The effects of the earthquake/tsunami in Indonesia was my eighth earthquake and second tsunami. I’ve covered wars, I’ve seen death. Plenty of it. I’ve seen my fair share of dead bodies. But there is something particularly unpleasant about covering the aftermath of a tsunami.
It can be summed up in three things -- the smell, the death and the devastation. The smell is particularly horrible. I don’t know how to describe it, except to say that it is the smell of death and it is omnipresent, it seeps into everything, it follows you everywhere. I covered the 2004 Indian Ocean tsunami and sometimes, even after all these years, I still get nightmares about the smell. The smell was just as bad in Indonesia.
When covering something like this, it doesn’t matter how much you prepare or how many times you’ve done it before. You gain experience because you know what to expect and what to do. But in terms of the trauma, you experience it more or less as if it were your first time. Maybe it’s just me. But I can never be ready to face something like this. I feel like I’m seeing it for the first time.
That said, I didn’t even think of not going when my editor called me. This is my job, this is what I do. And as much as I don’t like to do this particular part of the job, people need to know what is going on. As a journalist, this is the small part that I can play and I am happy to do it.
It took me almost two days to get to Palu from Bangkok, where I'm currently based. I first flew to Poso and then drove 12 hours to Palu. There were thousands of people trying to flee the city.

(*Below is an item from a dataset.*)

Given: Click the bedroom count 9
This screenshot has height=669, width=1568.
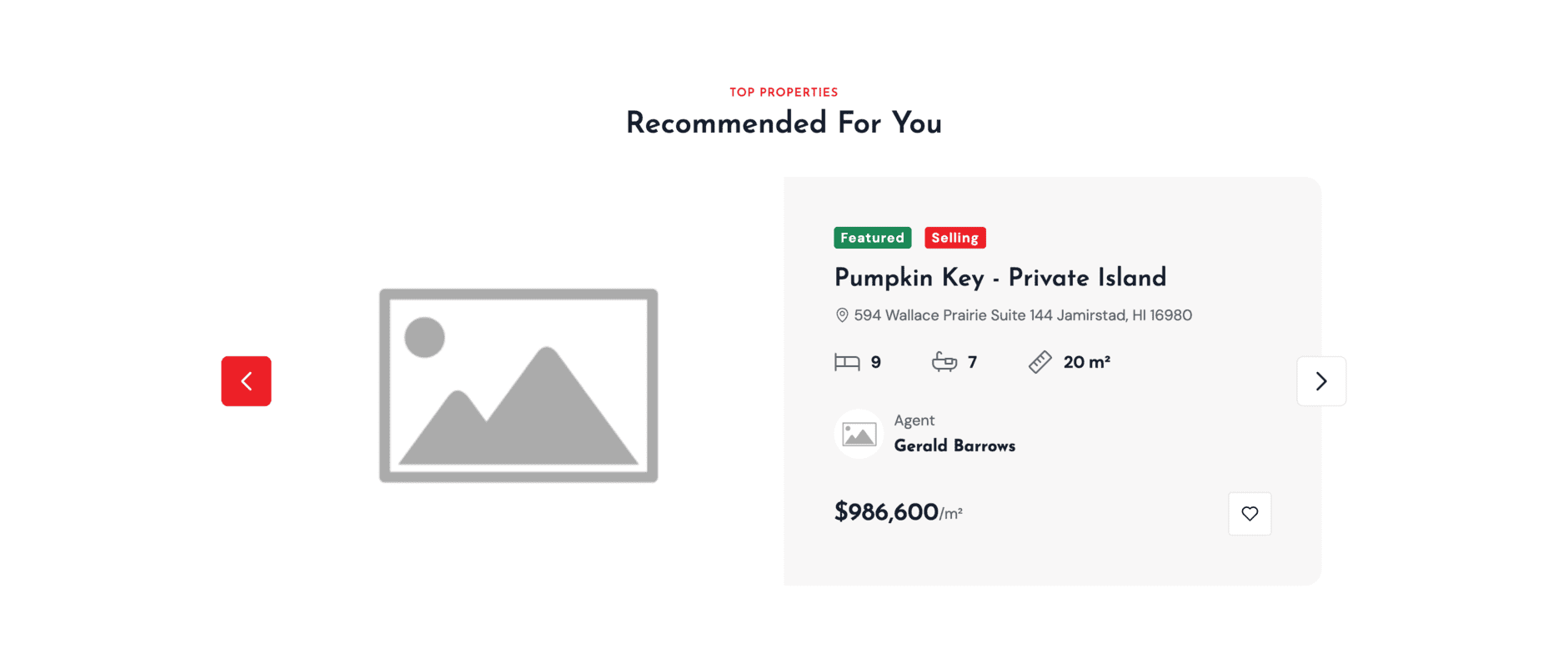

At first, our conditions weren’t much better than those of the survivors. We spent the first night sleeping in the parking lot of an office building. We spent the first few days eating nothing but biscuits and water.

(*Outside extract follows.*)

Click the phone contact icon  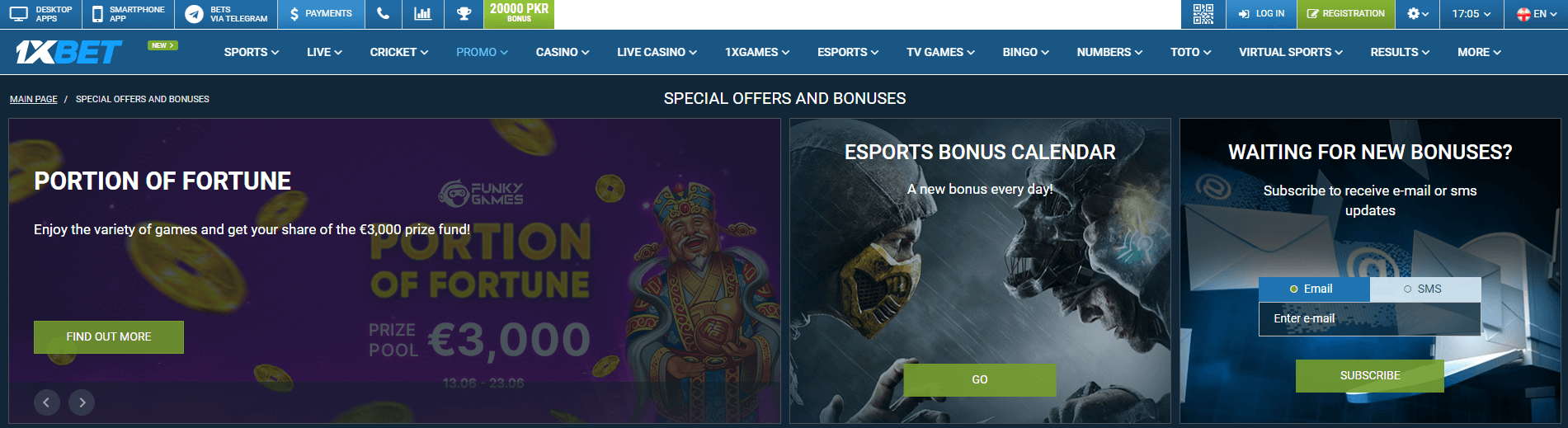coord(383,14)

The first thing you do when you get to a disaster zone like this is take care of logistics. In order to work, you need a decent base, with electricity and hopefully food and water. It took us a bit to get settled. After the first night out in the parking lot, we spent the second night in a storage unit. Then we found a few rooms in a house that had a generator. But getting gasoline was very difficult, so we could use the generator mainly to charge our computers and phones. The woman who lived in the house cooked rice and chicken, which to us by that point was a gourmet meal.
Of course whatever difficulties we had paled in comparison to what the locals had to deal with.
One of the worst things for me to cover in a disaster like this is the mass graves. With so many dead and with the hot weather, and with the destruction, you just can’t bury everyone individually. So they have to be buried in a mass grave. As it that wasn’t bad enough, this time technology made it even worse.
Part of my regular job now involves using a drone. You can’t beat the images from above, they give you a completely different perspective.
But when that perspective is of a mass grave, it can be quite a shocker. It’s one thing to see a burial like that from the side. When you see it from above, you really get the scale. Because of the drone, this tsunami has had more of an effect on me than that of 2004. While the 2004 one may have been bigger in scope and destruction, because of the drone, I got to see more of the effect that this one had.
I try my best after taking such pictures not to think about them. When small kids are begging for money in the street, I try to delete that from my memory. But it doesn’t work all the time. I try not to think about these things when I go home, but they come back. When you see kids and you have kids of your own, you can’t help but think “That could be us. That could be anyone.” Whenever I began to think of my daughters I would get goose bumps. If anything happened to them, I don’t know how I would cope with that. I can’t even think about it.
But you just plow through. You try not to think too much, but just do the job, deal with the smell, long enough to take the picture and then look away. You try that not too much of that soft part of you gets killed every time. You don’t want that human side of you getting harder, like a rock, that’s not a good thing.
So I tell myself -- there is nothing that I can change about this. All I can do is my job. To tell the world what is going on here. And try to delete the hardest images from my mind.
This blog was written with Yana Dlugy in Paris.